That’s why I jumped in the car and drove for two and a half hours to the IPAG annual general meeting back in early June, to hear for myself about the new and strong collaboration in the Southland public art world.

I’d even heard, praise be, about work going on to set up a big shared display space in central Invercargill.

[A bit of boring history: I re-joined the Anderson Park Art Gallery Society when I returned home to the south in the 1970s, after several years away. I was elected to the council. Who wasn’t, in those days? I was also elected to the Invercargill City Council in 1977 and was appointed to the Southland Museum Trust Board. This gave me a governance role for both the city’s art galleries and I was quickly convinced that running them separately was, by and large, pretty dumb.]

I know there are members who yearn for the old days at Anderson House. I’m one of them. I was there from opening day in the early 1950s. Michele and I even lived there for a while when the society had no live-in caretakers.

I loved the architectural and parkland setting and how it could glow with good art, good exhibitions and musical events, and I loved how the collection grew in scale, modernity and quality. My years as president through the ‘80s were some of the best in my life.

We knew there were insuperables: storage, work space, climate control, security, wall space, and distance from the city.
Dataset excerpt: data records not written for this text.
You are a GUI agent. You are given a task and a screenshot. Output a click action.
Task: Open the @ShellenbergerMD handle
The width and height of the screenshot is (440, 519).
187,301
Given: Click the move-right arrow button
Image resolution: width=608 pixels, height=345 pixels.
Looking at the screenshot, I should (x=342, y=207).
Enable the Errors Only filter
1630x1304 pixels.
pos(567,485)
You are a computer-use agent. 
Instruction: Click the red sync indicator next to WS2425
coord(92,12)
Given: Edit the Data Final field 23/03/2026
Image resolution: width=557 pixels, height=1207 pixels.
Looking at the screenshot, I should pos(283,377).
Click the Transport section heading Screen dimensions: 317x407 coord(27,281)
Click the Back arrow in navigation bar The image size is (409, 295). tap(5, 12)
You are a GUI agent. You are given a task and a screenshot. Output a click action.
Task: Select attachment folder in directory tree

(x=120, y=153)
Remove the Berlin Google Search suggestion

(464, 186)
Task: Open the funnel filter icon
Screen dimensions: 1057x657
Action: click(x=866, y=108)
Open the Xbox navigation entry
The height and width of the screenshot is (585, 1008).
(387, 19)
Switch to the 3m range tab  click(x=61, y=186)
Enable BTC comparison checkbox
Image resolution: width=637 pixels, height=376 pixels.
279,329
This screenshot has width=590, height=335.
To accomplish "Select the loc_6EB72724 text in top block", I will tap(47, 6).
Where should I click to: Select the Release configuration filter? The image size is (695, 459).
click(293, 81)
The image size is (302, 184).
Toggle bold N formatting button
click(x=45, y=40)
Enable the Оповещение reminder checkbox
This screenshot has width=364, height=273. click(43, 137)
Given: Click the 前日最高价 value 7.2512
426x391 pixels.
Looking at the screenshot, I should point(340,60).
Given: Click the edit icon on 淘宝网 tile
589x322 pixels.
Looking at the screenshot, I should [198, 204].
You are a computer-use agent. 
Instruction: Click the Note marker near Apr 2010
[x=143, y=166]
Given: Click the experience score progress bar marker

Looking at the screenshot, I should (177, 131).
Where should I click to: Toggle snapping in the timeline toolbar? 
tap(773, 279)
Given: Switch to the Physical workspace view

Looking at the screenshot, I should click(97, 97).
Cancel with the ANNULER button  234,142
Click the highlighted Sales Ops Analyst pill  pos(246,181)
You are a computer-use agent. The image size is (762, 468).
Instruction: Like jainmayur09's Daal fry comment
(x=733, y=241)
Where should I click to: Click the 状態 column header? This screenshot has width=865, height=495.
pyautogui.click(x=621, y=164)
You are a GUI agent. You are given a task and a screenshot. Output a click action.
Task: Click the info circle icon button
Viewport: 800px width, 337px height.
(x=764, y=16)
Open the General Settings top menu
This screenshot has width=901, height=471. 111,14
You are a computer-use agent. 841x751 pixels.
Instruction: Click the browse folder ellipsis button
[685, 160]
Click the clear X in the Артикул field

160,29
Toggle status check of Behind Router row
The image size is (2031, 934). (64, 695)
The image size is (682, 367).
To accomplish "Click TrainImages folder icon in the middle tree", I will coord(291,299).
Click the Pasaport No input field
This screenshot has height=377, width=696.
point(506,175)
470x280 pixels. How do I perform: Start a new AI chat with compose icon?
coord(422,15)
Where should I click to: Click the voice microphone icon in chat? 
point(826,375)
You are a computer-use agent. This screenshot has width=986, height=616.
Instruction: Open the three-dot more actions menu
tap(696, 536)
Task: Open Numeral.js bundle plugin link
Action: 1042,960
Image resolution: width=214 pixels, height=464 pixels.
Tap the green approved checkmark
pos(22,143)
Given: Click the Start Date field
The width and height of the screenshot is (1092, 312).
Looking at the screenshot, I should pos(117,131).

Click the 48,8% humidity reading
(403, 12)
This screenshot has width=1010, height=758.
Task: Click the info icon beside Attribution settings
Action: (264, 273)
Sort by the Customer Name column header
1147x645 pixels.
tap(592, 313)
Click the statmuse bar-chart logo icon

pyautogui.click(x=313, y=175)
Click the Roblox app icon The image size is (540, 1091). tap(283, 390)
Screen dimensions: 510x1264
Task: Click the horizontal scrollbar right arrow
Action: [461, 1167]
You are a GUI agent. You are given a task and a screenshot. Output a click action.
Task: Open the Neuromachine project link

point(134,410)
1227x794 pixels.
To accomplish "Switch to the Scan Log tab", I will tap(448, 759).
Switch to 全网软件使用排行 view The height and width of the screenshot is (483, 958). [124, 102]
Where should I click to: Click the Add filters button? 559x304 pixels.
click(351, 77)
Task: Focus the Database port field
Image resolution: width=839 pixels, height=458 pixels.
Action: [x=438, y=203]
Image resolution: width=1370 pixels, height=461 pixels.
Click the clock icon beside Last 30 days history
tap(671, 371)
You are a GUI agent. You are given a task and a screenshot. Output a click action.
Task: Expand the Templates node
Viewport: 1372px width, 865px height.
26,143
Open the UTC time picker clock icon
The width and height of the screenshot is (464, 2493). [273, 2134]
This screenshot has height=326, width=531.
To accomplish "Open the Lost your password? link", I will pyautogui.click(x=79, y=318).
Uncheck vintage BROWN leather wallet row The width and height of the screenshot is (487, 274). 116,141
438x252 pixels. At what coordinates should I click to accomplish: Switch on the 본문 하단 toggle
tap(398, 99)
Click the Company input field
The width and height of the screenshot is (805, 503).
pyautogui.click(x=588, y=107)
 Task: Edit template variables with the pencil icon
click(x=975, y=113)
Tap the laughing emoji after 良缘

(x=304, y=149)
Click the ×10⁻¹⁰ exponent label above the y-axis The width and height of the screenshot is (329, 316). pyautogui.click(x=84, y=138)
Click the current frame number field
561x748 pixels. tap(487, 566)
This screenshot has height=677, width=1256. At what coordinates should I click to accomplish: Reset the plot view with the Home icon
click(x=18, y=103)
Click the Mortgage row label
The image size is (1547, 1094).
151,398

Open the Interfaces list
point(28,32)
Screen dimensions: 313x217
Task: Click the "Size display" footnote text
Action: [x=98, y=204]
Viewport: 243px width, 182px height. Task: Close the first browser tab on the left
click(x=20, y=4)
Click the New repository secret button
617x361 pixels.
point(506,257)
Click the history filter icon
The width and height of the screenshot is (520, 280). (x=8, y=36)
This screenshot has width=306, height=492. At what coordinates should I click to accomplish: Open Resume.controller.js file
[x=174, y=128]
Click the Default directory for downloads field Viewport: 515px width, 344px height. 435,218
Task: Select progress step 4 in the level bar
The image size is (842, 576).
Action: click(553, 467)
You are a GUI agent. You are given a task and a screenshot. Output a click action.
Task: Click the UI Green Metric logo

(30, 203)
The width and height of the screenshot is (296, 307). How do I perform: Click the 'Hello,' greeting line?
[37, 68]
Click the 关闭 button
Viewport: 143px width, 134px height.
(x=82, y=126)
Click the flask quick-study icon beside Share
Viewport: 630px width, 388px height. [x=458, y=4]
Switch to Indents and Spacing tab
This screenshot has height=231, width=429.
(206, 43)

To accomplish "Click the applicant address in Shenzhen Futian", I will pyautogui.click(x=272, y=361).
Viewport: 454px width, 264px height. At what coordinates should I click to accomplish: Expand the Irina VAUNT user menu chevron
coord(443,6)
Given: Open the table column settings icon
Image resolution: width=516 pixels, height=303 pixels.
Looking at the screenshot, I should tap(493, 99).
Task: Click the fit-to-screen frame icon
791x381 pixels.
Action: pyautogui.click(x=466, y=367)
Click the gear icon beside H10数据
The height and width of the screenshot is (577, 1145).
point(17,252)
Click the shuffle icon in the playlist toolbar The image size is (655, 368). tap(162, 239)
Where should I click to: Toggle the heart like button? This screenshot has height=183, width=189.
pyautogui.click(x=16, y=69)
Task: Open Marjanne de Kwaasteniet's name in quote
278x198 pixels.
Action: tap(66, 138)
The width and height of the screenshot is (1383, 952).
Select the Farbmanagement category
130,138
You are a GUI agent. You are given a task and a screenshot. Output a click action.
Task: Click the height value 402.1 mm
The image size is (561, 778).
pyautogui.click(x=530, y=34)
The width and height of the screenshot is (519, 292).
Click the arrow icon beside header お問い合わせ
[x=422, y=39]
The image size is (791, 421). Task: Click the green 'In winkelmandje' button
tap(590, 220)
That last one was not a problem for those who loved the house, the park and the sheer joy of driving out there.

But the Anderson Park collection was never built up for an elite. It needed and deserved to be accessible to everyone in Invercargill, everyone in Southland for that matter. It needed to be a daily possibility for families, schools; for the young and the old…..and that meant Don or Kelvin Street, not McIvor Road, Waikiwi.

That those unsurmountable issues are being resolved, by two public collections confronting their homelessness by working together, at last, was what took me to the AGM in June.

What a joy it was to see the professionals from SMAG and IPAG standing together, speaking about their shared work and vision, about how the shared exhibition space in Kelvin Street would look and work. It was so good to hear how, at the public library’s archive, the IPAG collection was being cared for, repaired, and readied for re-emergence into public view in a central and accessible space.

Awhi Rito is a wonderful project, overseen by a project team made up of governance reps from both IPAG and SMAG. It’s exactly the sort of thing that Alf Poole, Russell Beck, John Husband and I talked about in the mid-1980s. We never got close to making it happen. It took fear of earthquakes and our not very resilient buildings to do that….and staff and board members enthusiastic about collaboration and sharing expertise. Bless them all!

I drove home to Dunedin after the AGM feeling very good about the future of public art in Invercargill. I even dared to see Kelvin Street as a step towards a new, purpose-built arts centre in central Invercargill….and to see a role for Anderson House as an adjunct exhibition space at some future time. Wouldn’t that be nice.